Я и в детстве этим страдал: еще мальчишкой бывал весел у чужих, а дома чувствовал себя несчастным, как собачонка на привязи, не смел позвать к себе приятелей, уверенный, что им будет скучно и они станут насмехаться над абажуром с каравеллами. Уже в двенадцать лет я по-настоящему жил только у других и питался чужой жизнью. Даже собственную комнату не умел сделать таким местом, где хоть кто-то, кроме меня, чувствовал бы себя свободно. Всегда я жил, как говорится, «по гостям». А вот Женевьева, мастерица вить гнездо, поборница домашнего очага, здесь поселилась словно бы мимоездом, словно на полпути приземлилась на посадочной площадке, готовая продолжать полет, едва обнаружится, как говаривала когда-то мама, насколько я не способен «устроить-себе-уютный-уголок-где-приятно-будет-принимать- друзей». Да, это бьет по самому больному месту, я так и не научился устраивать себе уютный уголок… Моя страсть к домам — это, по сути, страсть к чужим домам, к чужим жизням и чужим тайнам. Страсть менять жизнь. Став владельцем дома, я вновь принимаюсь рваться с привязи. Так Полька не дотрагивается до мяса, которое положено ей в миску, когда чует запах мяса сверху, с нашего стола.
Нет, мосье. Уж извините, но вы из меня больше ни словечка не вытянете. Слишком тонкое это дело, надо отвечать за свои слова. В конце-то концов всяк живет по-своему. Ежели некоторым угодно перемывать чужие косточки, судить, что белое, а что черное, ладно, пускай, меня не касается, может, у них и есть такое право, а я помогать не обязан. По крайней мере, я так понимаю. Видит бог, в моей профессии сколько раз приходится попадать между двух огней. Но всегда можно очень красиво из этого положения вывернуться, мосье, надо только держать язык за зубами. Нынче их разбирают по косточкам, а завтра, может, придет наш черед… Что тогда? Сами видите, до сих пор я, извините за выражение, содействовал, как мог. Короче говоря, предоставил вам, так сказать, психологические данные, какие у меня были. В общем… Впечатления, мосье, мои впечатления, не более того. Можно ведь и ошибиться, понять как-нибудь не так… Я уж сказал доктору: доктор, говорю, это ваше дело, только ваше… К чему Фромажо станет в это вмешиваться? Бывают такие люди, будто роком отмеченные. Так вот, скажу я вам, самое разумное — держаться от них подальше, как от зачумленных.

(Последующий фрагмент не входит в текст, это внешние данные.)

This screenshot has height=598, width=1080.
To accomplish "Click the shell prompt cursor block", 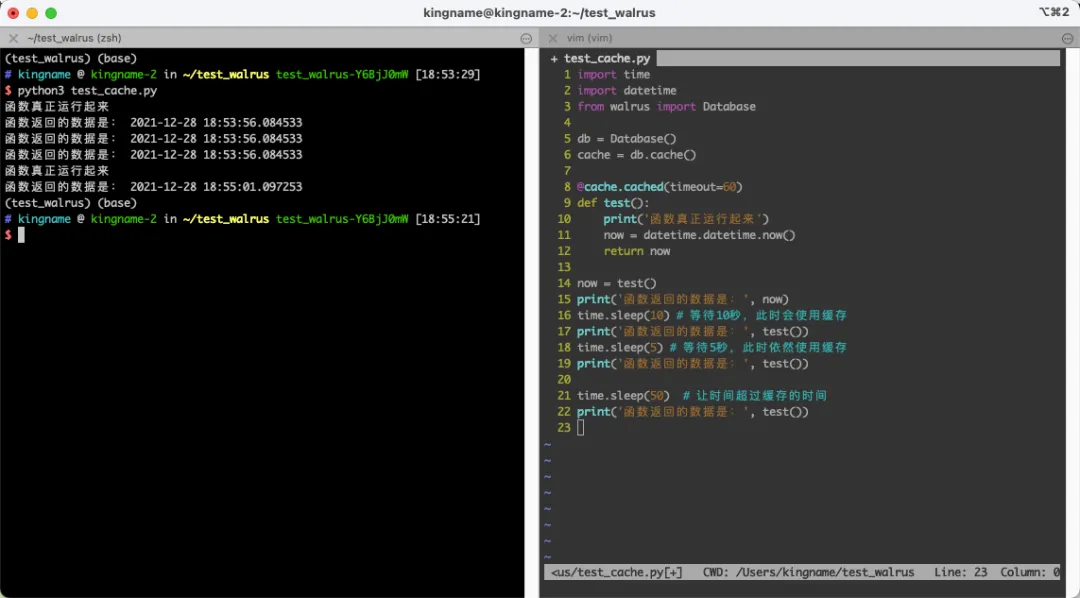I will (21, 235).
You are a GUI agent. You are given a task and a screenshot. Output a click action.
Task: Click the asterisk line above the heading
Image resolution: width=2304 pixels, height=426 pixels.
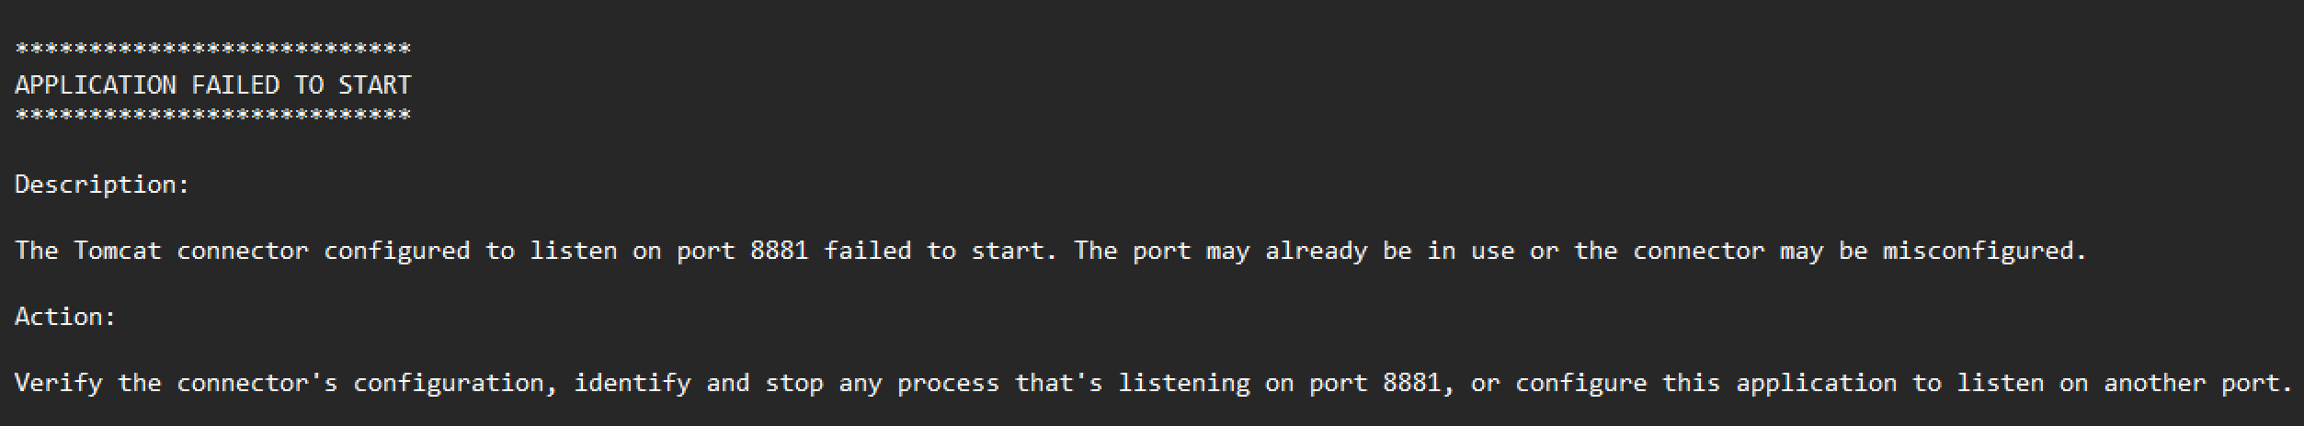(x=213, y=50)
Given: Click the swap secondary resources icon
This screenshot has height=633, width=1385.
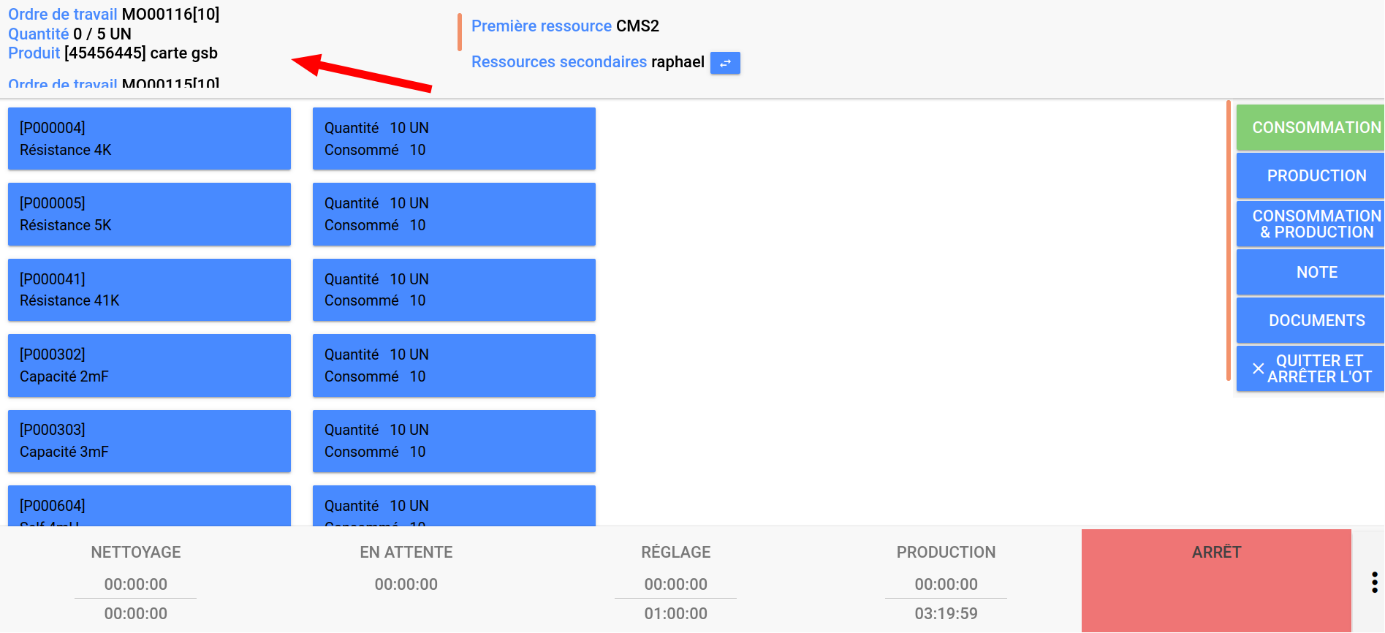Looking at the screenshot, I should click(x=725, y=63).
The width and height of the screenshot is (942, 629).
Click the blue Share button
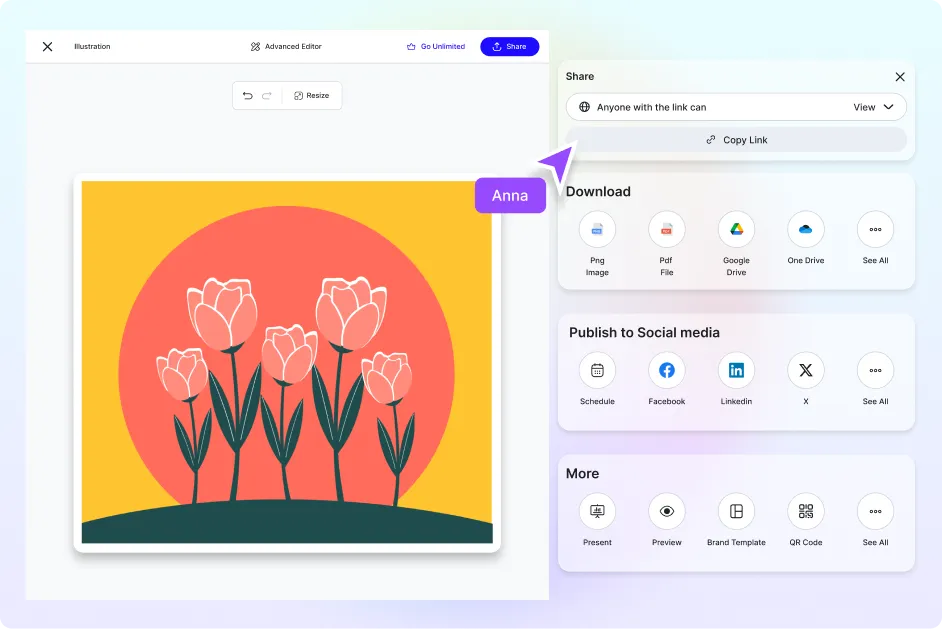509,47
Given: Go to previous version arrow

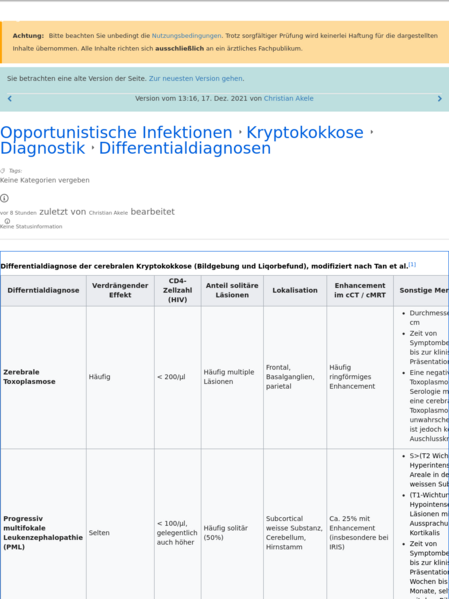Looking at the screenshot, I should [10, 99].
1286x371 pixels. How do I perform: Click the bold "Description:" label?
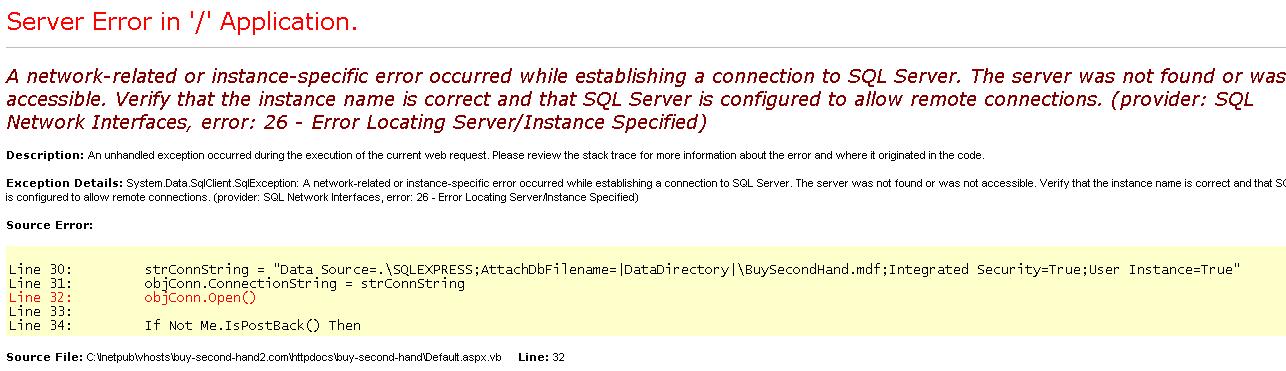point(45,155)
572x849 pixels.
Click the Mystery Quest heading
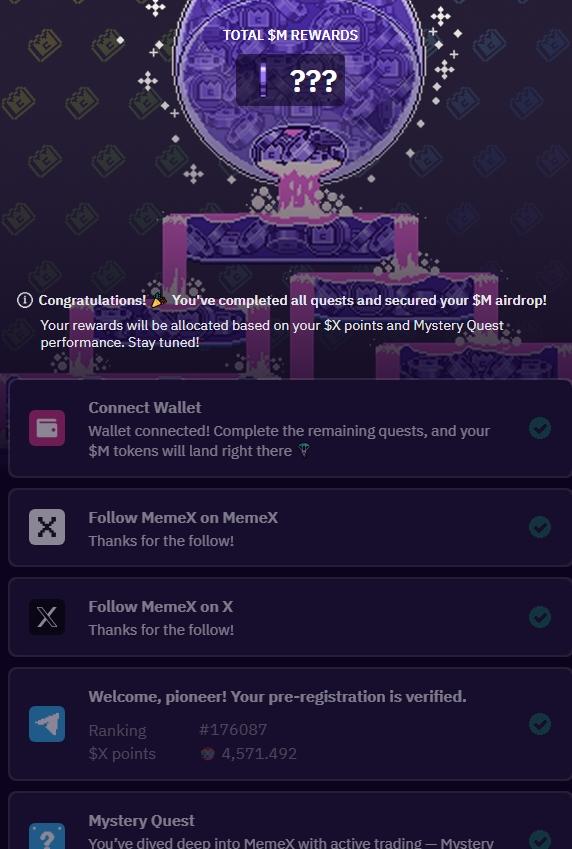pyautogui.click(x=141, y=821)
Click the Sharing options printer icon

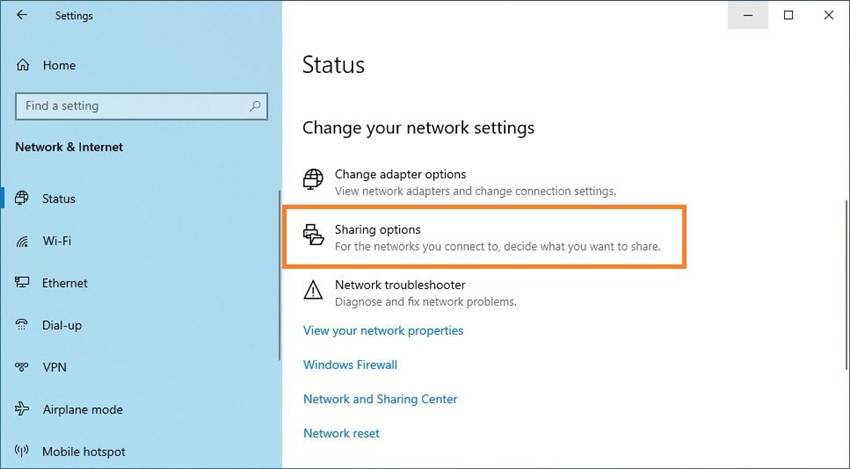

Вот и опять зима. Прозрачный морозный воздух, деревни застыли недвижно. Чего мы ждем? Прежде все было по-другому. Никакую повесть не расскажешь, как задумывал заранее: смотришь на то, что перед глазами или что рисует воображение, но сила слов влечет за собой совсем иные образы…
Я снова принялся за дело. Уединение приносит только тишину, но сил оно не дает. Просто я вновь вошел в колею, размеченную привычными вехами: чтением, измаранными и перечеркнутыми страницами, спешкой — надо кончить работу в срок. Колея затягивает меня и обязывает.
Кажется, первые холода избавили Лоссан от непрошеных гостей. Должно быть, вся нечисть забилась поглубже в свои щели. Неожиданно в доме воцарился порядок. Часовой может на время оставить свой пост.
Я живу. Это чудесно — жить! Я живу, окутанный нежностью Женевьевы. Как мало мы изменились! Вспоминаю наши первые ночи, рано поутру я спускался по величественной лестнице швейцарского отеля — мы были там почти одни, повсюду снег уже сдавался буйному апрелю, победоносно струились ручьи, — я шел купить первые утренние газеты, доставленные из Цюриха, и кое-как разбирался в немецком тексте. Крупными буквами сообщались новости о Корее, о войне. Так мы все те же?
Я живу окутанный нежностью Женевьевы.
В иные дни поверхность моей души (о глубинах говорить не смею, там затаились мерзкие чудовища) озаряется таким безмерным, восторженным изумлением — словно зеркало, где отразилась вся прелесть этой ранней зимы, — что я даже пугаюсь. Я говорю Женевьеве:
— Не кури!
(Потому что мне представляется — тело ее изнутри мало-помалу выстилает черный перегар.)